Julian Baggini
guardian.co.uk
Friday 2 December 2011 12.00 EST
We all know the difference between nice seekers after fundamental truth and nasty fundamentalist crazies. We reasonable folk value "open dialogue" in a spirit of "mutual respect", finding the "common ground" where we can have a nice little kosher, halal vegetarian picnic. Nasty zealots, on the other hand, just want to abuse and insult each other and increase conflict rather than soothe it.
This is a caricature, of course, but reading Jonathan Chaplin's response to my articles of 21st-century faith made me realise that the absence of a more accurate drawing leads to all sorts of confusions. Chaplin, for instance, seems to confuse my more general desire for "constructive dialogue" between any reasonable person, irrespective of their beliefs, with my narrower project of specifying "the kind of religious faith that explicitly rejects the kinds of things atheist critics think silly" and is "entirely intellectually respectable".
I think it is pretty clear that I do not see agreeing to the articles of faith as a precondition for meaningful, respectful discussion, but Chaplin doesn't seem to get it.

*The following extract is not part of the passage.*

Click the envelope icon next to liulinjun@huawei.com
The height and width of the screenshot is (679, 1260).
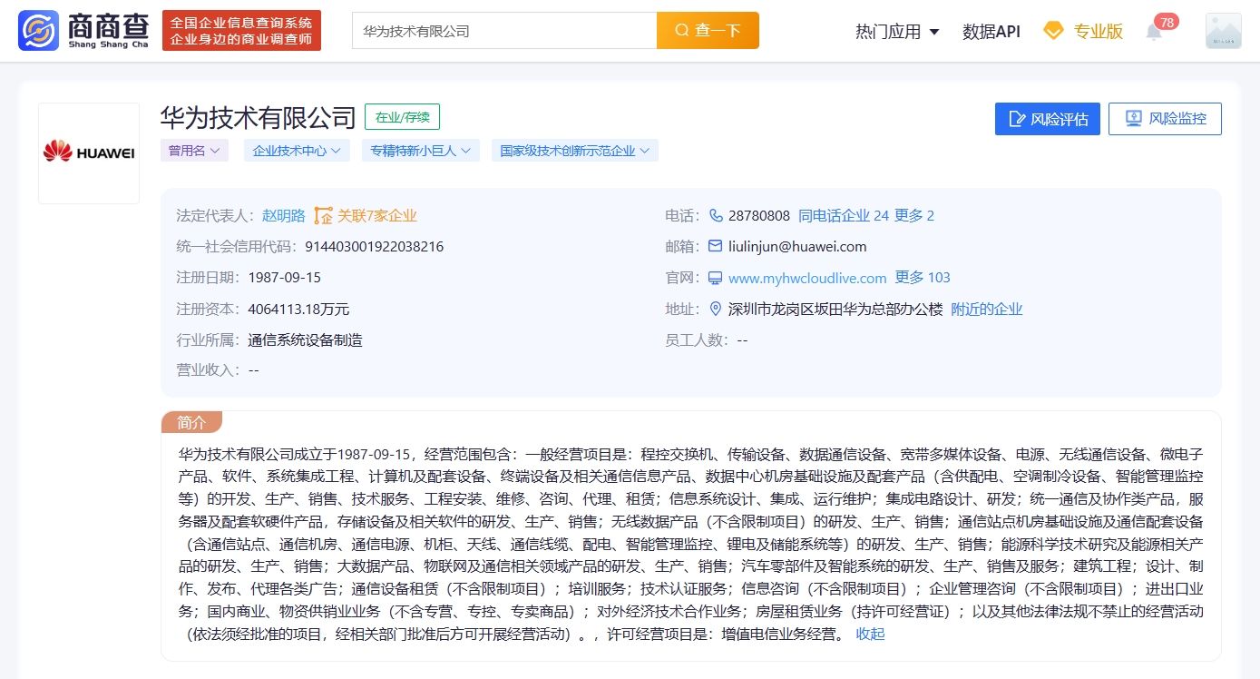click(717, 246)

He says, for instance, that "no discussion between atheists and believers could get started" if "atheists insist that such a belief in God as creator be ruled out in advance". But simply for discussion, I insist on no such thing.
It seems to me that Chaplin's apparent confusion is rooted in a more general lack of clarity about what is meant by each part of the sacred trinity of open dialogue, mutual respect and finding common ground.